Prehistoric, which is exactly what your views are clearly.

howyoulikemenow · 21/09/2019 19:41

Be concerned with how you live your own life instead of others, it's really nothing to do with you and your abitrary timelines make no sense.

LolaSmiles · 21/09/2019 19:44

Jamie
Are you seriously suggesting the principles of the thread that people don't go having kids with the first person they think is alright, and don't go blending families left right and centre after 2 minutes are bad principles?

No wonder MN is full of threads of people stunned that their DP with a string of crazy exes and children has turned out to be the same with them after they had yet another child.

JacquesHammer · 21/09/2019 19:47

MN also abounds with loads of people that 'the doctor said we couldn't have children' but when pressed it's never a case of being absolutely, 100% infertile (missing reproductive organs, premature ovarian failure or menopause, totally occluded Fallopian tubes, vasectomy with all clear or the like). You wonder, who are these doctors?

Absolutely. My own fertility was unexplained. Which makes the fact the GP suggesting I could rely on it as contraception even more irresponsible IMO.

BertieBotts · 21/09/2019 19:47

If you think there are more contraceptive failures (or "failures") than average on MN, you don't understand statistics very well. The most common methods have perfect use failure rates of between 0.2%-2% and average use failure rates of 9-18% (condom/pill - coil/implant average use is unchanged from 0.2% perfect).

That's per year, BTW. Now I dunno about you but I reckon most women are sexually active for several of their fertile years, not just one.
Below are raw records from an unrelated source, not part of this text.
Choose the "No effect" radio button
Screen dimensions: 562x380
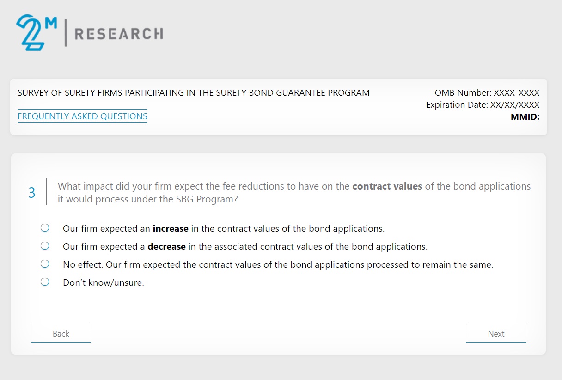[x=45, y=264]
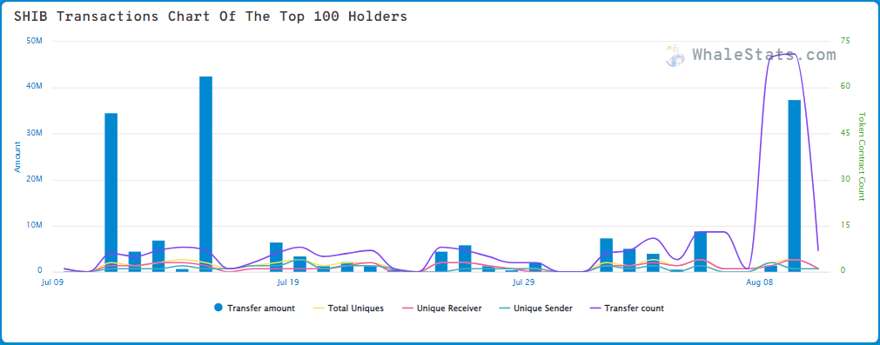Click the WhaleStats logo icon

click(675, 56)
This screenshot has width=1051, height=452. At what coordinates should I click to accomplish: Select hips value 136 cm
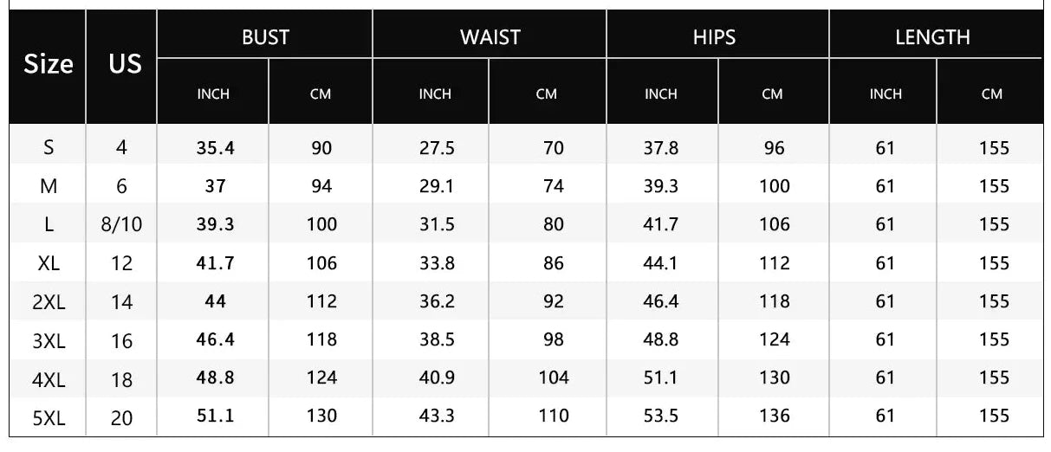coord(774,416)
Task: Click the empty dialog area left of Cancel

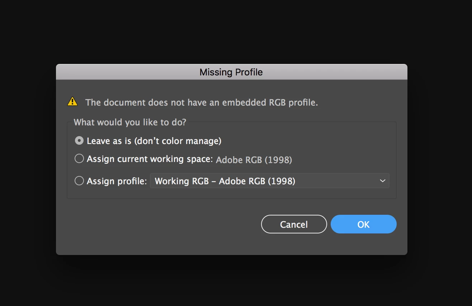Action: coord(158,224)
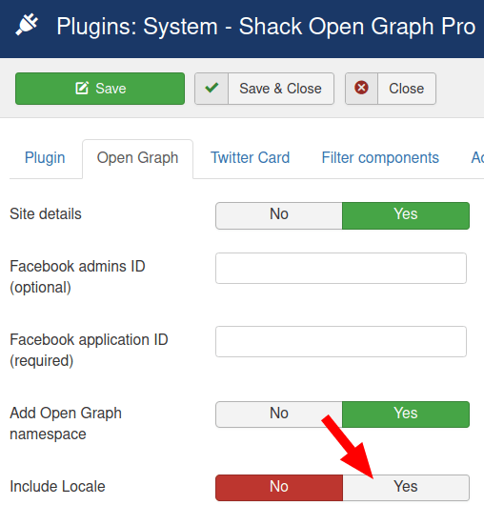Focus the Facebook application ID field
484x505 pixels.
(x=341, y=342)
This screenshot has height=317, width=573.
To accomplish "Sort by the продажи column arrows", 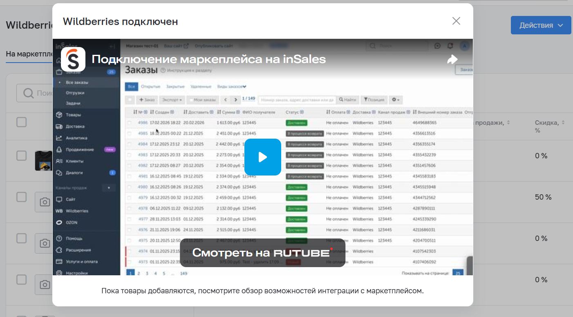I will (508, 123).
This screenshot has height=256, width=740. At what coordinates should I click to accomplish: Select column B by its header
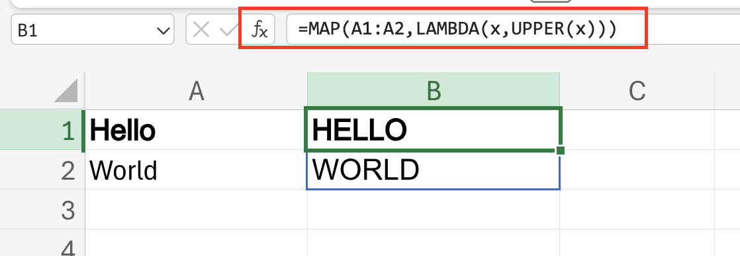coord(434,91)
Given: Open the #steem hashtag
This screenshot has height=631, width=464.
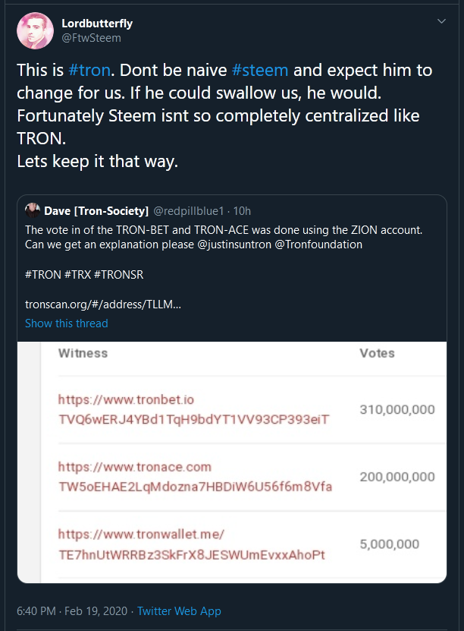Looking at the screenshot, I should (x=260, y=71).
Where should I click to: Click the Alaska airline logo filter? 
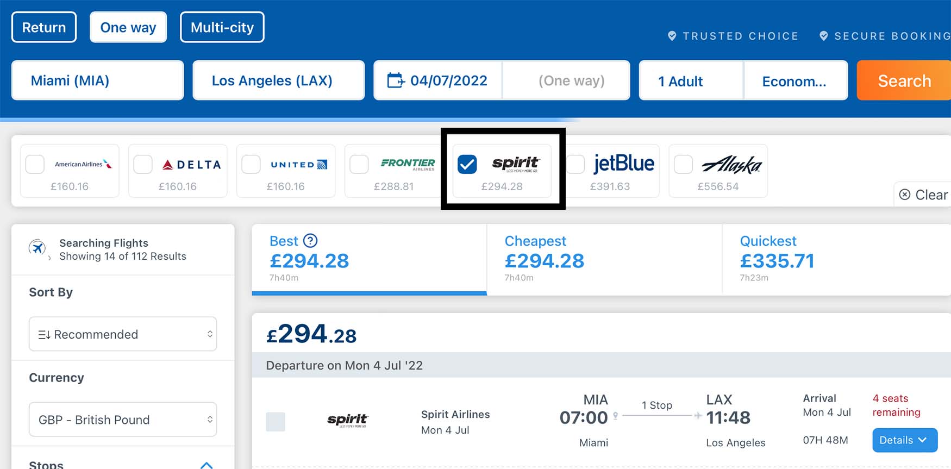[x=732, y=164]
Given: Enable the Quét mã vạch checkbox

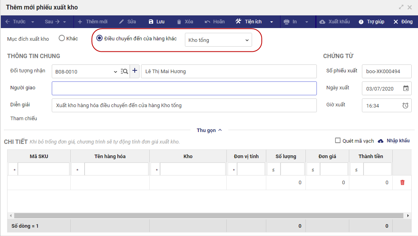Looking at the screenshot, I should [338, 140].
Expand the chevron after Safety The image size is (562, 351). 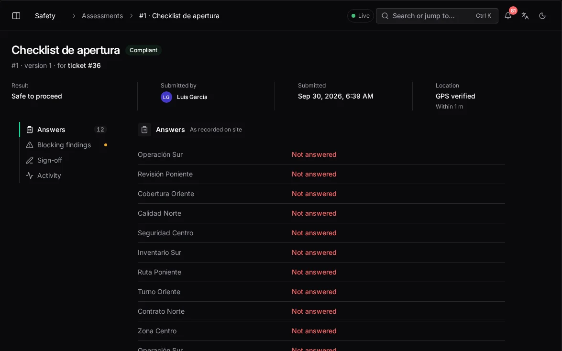point(74,16)
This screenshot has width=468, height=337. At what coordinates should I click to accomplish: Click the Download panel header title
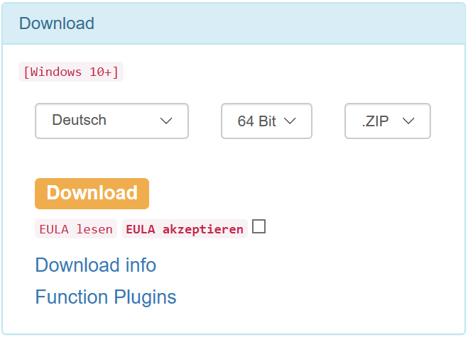56,23
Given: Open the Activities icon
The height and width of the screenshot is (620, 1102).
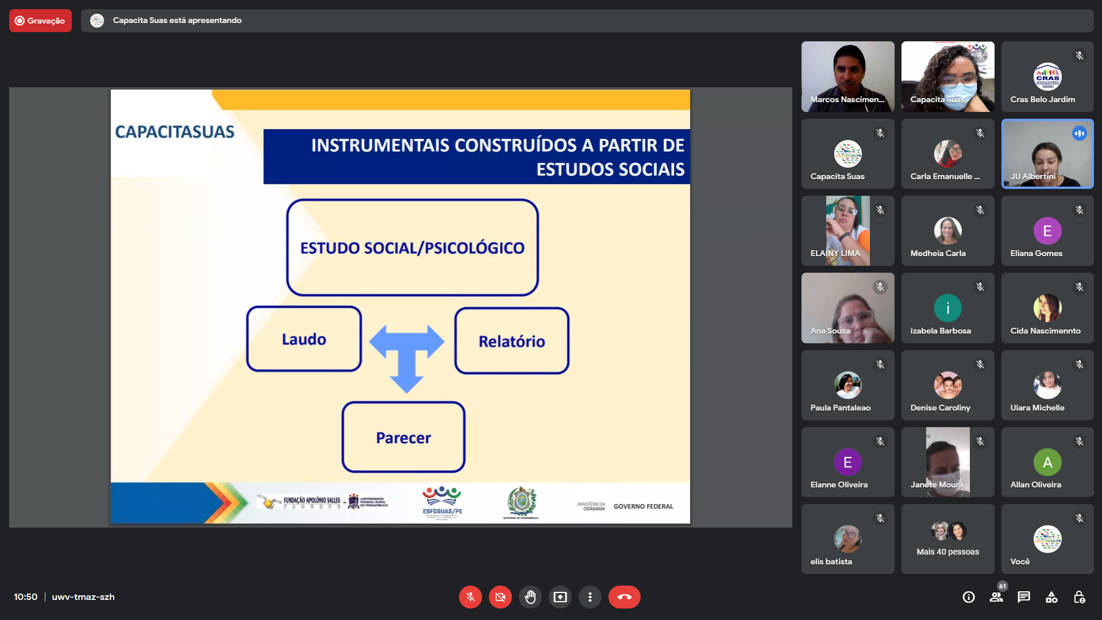Looking at the screenshot, I should [1051, 597].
So if you have between a 1:500 and a 1:50 chance each year to have a contraception failure and you're fertile for about thirty years - disregard say 5 years for TTC/pregnancy/breastfeeding, disregard say 3 years to account for periods of singleness or so on, that's 22x 1:500 - 1:50 risk, which makes it more like 1 in 20, down to a bit less than one in two - That's the chance of experiencing a contraception failure at some point in your fertile life if you always use contraception perfectly. Per year or per encounter the chances are tiny, but put them all together and they add up.

And where do women with unexpected pregnancies end up? On parenting websites! So logically you will come across people talking about it on here. And even if it was much fewer, like 1 in 200, you'd still find people talking about it on here, because 1 in 200 out of several thousand is still a lot of people.

EC22 · 21/09/2019 19:48

No need for such arbitrary figures.

BertrandRussell · 21/09/2019 19:50

“Prehistoric, which is exactly what your views are clearly“

I don’t see anything prehistoric in wanting children to be born into as stable a situation as possible.

OP posts:
OwlBeThere · 21/09/2019 19:54

I moved in with my kids dad after 2 months, we had 4 kids in 6 years, and we met when his oldest was only 13 months old. We’ve had a very good relationship for 15 years and counting.

LolaSmiles · 21/09/2019 19:55

Only on MN... That 1 in 20 women to 50% of women will have a contraceptive failure.

Where is all this mass outcry for such appalling contraception?
Or does everyone who decides to prevent pregnancy suddenly all find that they very much want to have a baby?